**** DOCUMENT SEGMENT ****
The U.S. economy contracted for the second straight quarter from April to June, hitting a widely accepted rule of thumb for a recession, the Bureau of Economic Analysis reported Thursday.
Gross domestic product fell 0.9% at an annualized pace for the period, according to the advance estimate. That follows a 1.6% decline in the first quarter and was worse than the Dow Jones estimate for a gain of 0.3%.
Officially, the National Bureau of Economic Research declares recessions and expansions, and likely won’t make a judgment on the period in question for months if not longer.
But a second straight negative GDP reading meets a long-held basic view of recession, despite the unusual circumstances of the decline and regardless of what the NBER decides. GDP is the broadest measure of the economy and encompasses the total level of goods and services produced during the period.
“We’re not in recession, but it’s clear the economy’s growth is slowing,” said Mark Zandi, chief economist at Moody’s Analytics. “The economy is close to stall speed, moving forward but barely.”
**** ENTRIES SHOWN ****
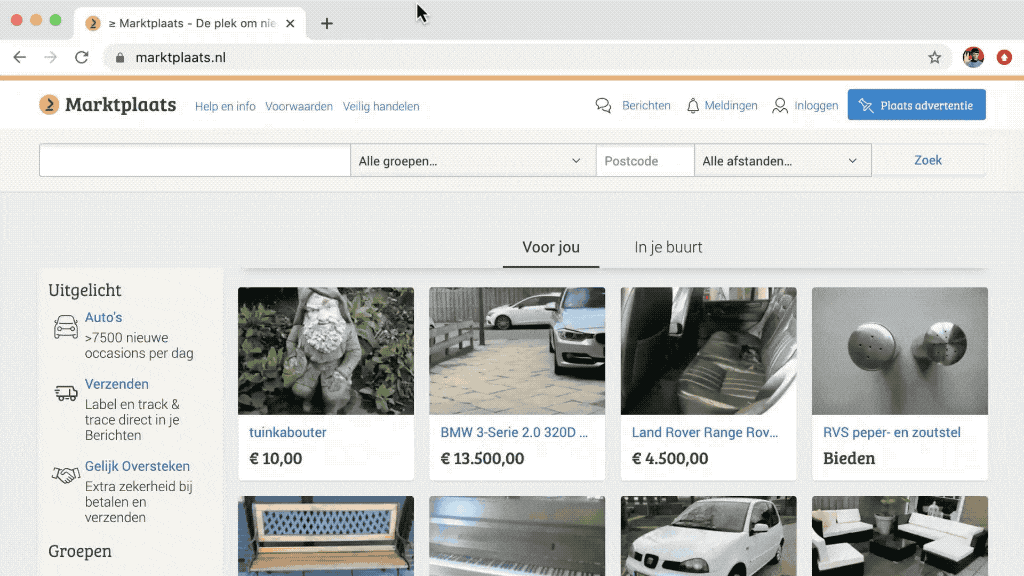Click the Meldingen bell icon

pos(693,105)
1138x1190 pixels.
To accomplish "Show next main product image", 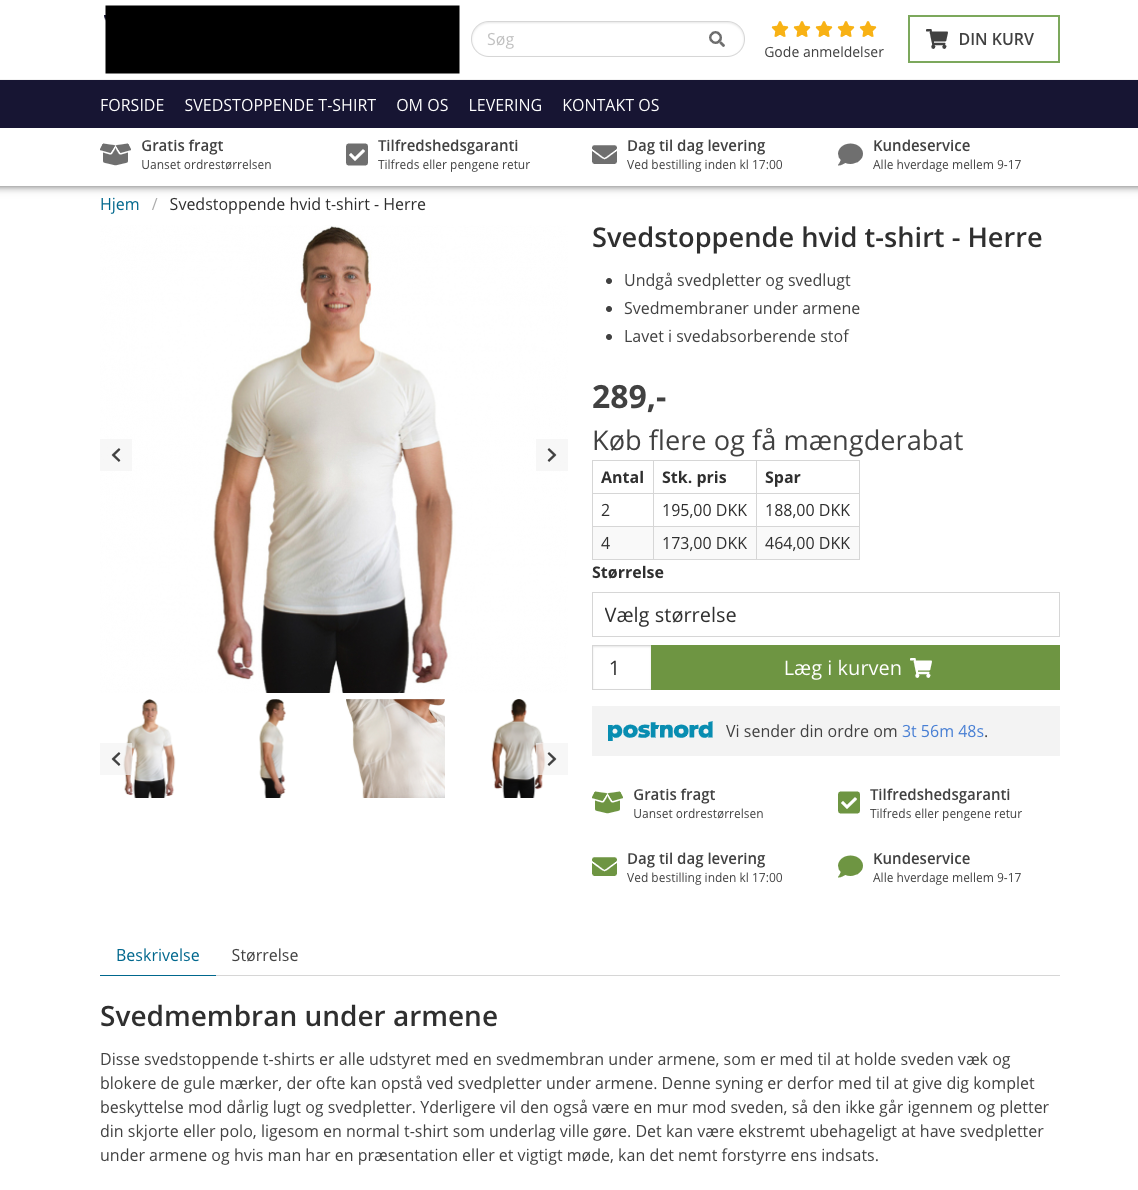I will (x=552, y=455).
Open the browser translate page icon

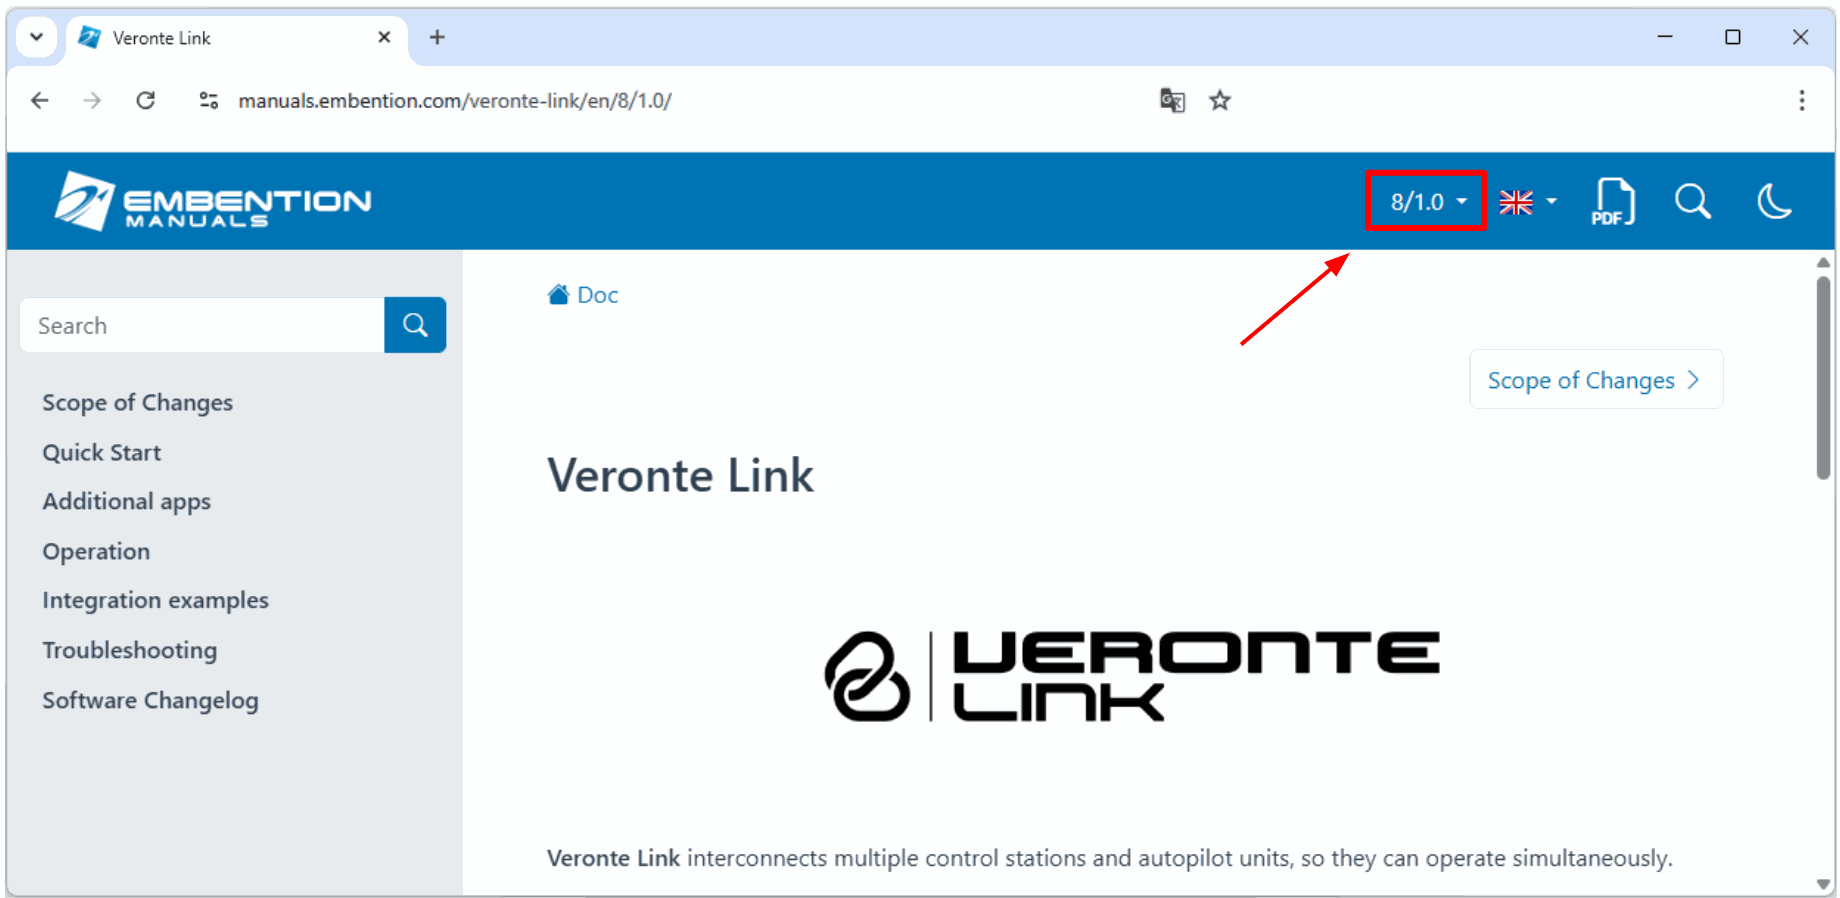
****
▸ **APPLY WHAT YOU READ**:
• A. Using the GDP article, decide whether each statement agrees with it, answering yes or no and quoting the words that settle it: (i) GDP fell 0.9% at an annualized pace from April to June. (ii) The Dow Jones estimate called for a 0.3% decline. (iii) The National Bureau of Economic Research officially declares recessions.
• B. According to the GDP article, by how much did GDP decline in the first quarter?
The material comes from a different source than the GDP article.

▸ **COMPLETED EXERCISE**:
• A.
(i) Yes: "Gross domestic product fell 0.9% at an annualized pace for the period"
(ii) No: "the Dow Jones estimate for a gain of 0.3%"
(iii) Yes: "Officially, the National Bureau of Economic Research declares recessions and expansions"

• B. It declined 1.6%.